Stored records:
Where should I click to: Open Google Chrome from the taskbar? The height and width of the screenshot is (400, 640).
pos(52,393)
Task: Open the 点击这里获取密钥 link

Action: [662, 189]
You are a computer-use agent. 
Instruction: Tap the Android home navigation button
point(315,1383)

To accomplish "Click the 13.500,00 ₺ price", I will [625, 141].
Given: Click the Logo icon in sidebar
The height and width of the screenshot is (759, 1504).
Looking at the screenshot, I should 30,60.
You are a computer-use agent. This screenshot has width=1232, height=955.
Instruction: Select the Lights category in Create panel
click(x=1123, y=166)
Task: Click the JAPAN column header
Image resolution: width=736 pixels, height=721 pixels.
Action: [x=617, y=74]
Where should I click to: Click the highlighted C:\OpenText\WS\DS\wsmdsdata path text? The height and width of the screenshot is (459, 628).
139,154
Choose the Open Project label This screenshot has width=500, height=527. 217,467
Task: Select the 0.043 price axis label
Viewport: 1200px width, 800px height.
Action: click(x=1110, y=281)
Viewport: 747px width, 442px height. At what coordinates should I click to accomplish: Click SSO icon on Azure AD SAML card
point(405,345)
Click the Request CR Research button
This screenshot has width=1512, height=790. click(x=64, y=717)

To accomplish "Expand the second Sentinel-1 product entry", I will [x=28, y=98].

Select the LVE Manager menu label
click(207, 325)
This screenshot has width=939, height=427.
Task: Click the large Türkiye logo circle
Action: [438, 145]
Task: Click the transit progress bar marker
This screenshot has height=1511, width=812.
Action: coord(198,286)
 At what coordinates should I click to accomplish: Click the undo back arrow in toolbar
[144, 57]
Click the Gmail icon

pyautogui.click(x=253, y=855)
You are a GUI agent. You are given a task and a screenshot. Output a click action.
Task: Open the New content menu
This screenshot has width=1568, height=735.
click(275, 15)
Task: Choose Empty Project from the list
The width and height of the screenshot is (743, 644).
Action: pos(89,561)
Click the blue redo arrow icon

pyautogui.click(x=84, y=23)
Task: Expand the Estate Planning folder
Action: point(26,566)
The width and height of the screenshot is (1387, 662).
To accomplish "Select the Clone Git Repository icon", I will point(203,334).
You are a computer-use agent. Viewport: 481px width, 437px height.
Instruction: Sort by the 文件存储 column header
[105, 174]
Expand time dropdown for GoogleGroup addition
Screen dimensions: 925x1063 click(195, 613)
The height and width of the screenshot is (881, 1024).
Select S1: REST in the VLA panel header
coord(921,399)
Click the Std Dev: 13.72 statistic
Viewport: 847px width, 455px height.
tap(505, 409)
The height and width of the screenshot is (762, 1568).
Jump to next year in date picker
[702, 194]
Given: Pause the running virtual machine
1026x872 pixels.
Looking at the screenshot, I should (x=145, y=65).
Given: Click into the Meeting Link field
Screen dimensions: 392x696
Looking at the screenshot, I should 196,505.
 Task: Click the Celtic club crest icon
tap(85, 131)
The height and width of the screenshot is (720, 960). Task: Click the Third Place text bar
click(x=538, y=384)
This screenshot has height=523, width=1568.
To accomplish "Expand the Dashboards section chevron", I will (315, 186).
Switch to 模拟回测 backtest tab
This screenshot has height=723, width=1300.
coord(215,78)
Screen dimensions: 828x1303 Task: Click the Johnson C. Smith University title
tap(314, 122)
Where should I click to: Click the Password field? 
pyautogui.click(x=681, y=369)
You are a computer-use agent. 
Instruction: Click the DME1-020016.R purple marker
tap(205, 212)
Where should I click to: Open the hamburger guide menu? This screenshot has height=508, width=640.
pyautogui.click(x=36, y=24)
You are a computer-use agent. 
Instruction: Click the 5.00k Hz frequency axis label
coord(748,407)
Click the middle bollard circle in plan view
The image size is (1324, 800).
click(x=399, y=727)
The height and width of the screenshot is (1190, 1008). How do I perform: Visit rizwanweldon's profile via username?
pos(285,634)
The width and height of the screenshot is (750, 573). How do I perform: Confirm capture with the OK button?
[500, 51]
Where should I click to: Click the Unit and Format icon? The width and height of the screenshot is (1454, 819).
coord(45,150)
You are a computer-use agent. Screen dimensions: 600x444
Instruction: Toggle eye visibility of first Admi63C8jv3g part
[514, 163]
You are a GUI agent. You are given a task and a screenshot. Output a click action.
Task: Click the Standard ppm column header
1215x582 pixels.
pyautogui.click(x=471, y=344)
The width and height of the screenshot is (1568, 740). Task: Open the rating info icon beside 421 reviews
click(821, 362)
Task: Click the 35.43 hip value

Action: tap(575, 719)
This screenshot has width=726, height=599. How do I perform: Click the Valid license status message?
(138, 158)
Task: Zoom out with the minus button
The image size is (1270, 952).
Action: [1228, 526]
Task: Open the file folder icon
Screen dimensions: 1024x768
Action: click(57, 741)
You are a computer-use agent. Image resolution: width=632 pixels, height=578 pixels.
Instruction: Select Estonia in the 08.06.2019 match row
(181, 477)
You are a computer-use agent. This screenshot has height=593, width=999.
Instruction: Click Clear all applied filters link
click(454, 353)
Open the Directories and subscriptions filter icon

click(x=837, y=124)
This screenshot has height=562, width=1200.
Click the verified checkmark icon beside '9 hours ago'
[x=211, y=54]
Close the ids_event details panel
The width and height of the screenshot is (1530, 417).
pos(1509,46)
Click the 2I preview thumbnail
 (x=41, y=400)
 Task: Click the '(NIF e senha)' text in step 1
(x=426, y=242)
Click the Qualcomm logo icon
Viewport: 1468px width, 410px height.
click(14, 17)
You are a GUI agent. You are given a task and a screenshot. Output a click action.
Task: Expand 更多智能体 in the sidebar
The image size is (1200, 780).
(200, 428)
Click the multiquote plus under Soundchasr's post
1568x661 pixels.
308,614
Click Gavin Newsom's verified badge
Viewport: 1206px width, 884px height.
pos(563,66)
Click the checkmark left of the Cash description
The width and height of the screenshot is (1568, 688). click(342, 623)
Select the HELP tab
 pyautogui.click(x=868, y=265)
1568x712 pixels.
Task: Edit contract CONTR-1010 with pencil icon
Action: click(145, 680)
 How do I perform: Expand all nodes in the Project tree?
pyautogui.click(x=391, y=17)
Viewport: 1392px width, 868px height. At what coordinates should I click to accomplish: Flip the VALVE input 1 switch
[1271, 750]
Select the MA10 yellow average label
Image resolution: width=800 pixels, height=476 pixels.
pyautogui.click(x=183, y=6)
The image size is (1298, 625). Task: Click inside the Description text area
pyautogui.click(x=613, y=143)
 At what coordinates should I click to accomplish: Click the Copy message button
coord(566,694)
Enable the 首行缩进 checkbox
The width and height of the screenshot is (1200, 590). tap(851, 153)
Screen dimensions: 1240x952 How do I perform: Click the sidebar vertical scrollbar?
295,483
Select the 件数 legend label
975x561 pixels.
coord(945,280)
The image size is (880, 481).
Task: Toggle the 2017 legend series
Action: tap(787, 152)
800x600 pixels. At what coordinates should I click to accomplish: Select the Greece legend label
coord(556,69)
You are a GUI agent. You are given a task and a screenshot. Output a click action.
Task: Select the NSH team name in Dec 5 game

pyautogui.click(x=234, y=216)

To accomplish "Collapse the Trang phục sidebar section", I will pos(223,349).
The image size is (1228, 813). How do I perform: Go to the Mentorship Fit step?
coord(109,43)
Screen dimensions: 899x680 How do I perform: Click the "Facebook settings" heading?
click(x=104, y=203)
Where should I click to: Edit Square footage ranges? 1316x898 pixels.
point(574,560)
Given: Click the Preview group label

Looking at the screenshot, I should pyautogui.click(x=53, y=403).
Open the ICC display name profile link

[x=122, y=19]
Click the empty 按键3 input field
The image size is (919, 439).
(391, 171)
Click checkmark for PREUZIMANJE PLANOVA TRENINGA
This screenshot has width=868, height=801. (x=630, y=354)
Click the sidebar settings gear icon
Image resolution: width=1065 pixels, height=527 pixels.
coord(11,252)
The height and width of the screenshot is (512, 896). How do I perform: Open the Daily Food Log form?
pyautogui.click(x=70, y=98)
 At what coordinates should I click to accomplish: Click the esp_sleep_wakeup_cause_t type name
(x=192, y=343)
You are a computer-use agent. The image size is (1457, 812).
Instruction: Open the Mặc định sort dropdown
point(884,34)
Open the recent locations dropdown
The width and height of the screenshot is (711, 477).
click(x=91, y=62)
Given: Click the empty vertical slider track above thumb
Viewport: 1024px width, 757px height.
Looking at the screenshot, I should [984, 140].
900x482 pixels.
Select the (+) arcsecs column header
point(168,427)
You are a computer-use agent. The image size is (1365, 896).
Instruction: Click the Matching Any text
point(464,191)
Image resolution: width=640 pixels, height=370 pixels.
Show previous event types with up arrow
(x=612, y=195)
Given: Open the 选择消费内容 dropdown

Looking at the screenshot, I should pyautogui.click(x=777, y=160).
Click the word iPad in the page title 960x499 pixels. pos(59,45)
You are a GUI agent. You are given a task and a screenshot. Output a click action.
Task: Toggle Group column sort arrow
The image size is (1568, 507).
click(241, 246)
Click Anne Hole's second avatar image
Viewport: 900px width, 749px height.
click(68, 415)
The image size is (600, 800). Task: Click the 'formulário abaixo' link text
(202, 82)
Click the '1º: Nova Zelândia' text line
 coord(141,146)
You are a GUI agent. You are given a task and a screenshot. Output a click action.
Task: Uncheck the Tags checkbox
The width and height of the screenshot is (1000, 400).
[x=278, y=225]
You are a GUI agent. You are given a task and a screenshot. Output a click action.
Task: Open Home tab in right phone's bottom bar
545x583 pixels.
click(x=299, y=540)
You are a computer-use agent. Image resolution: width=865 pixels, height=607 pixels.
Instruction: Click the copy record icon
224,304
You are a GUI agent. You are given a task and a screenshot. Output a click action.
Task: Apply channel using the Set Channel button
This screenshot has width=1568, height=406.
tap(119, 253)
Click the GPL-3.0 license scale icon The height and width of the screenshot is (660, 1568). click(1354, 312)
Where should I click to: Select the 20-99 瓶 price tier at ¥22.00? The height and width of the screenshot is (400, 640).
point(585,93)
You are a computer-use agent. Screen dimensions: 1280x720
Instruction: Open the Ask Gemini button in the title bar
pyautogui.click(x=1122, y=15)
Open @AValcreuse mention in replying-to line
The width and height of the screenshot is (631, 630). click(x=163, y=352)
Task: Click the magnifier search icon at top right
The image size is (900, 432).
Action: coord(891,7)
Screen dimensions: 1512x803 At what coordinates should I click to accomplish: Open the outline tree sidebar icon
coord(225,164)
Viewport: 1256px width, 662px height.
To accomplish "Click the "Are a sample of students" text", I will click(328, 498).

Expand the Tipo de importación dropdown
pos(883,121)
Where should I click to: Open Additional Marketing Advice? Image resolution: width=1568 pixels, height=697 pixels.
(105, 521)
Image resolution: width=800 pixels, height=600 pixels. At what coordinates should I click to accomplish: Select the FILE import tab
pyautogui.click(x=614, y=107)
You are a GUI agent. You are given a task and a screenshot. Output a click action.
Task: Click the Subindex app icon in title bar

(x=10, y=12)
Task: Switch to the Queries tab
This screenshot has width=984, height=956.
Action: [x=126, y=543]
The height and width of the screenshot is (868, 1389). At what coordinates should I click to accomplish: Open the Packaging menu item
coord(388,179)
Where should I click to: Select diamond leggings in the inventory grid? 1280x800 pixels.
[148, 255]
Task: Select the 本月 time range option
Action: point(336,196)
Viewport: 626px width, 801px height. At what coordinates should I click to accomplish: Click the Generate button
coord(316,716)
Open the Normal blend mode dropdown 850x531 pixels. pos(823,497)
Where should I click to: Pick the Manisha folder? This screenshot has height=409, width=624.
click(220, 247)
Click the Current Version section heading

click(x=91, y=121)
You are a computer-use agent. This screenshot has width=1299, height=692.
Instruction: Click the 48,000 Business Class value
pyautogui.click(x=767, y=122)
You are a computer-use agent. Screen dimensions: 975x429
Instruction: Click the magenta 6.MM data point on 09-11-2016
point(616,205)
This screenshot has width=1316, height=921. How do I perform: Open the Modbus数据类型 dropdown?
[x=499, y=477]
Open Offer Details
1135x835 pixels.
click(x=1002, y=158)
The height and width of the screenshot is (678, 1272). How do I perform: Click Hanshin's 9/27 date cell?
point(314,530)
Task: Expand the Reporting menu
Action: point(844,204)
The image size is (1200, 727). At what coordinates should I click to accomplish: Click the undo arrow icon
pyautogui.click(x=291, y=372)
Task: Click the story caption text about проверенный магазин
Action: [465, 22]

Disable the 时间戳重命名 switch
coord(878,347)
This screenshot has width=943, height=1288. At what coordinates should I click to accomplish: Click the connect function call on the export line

■ EXERCISE: Please print exactly what appears from the first line of the data through the line with "Given: Click the Logo icon in sidebar", including both of those lines and nothing past them.

■ SOLUTION TO THE PROBLEM:
Where should I click to: Open Google Chrome from the taskbar? The height and width of the screenshot is (400, 640).
pos(52,393)
Task: Open the 点击这里获取密钥 link

Action: [662, 189]
You are a computer-use agent. 
Instruction: Tap the Android home navigation button
point(315,1383)

To accomplish "Click the 13.500,00 ₺ price", I will [625, 141].
Given: Click the Logo icon in sidebar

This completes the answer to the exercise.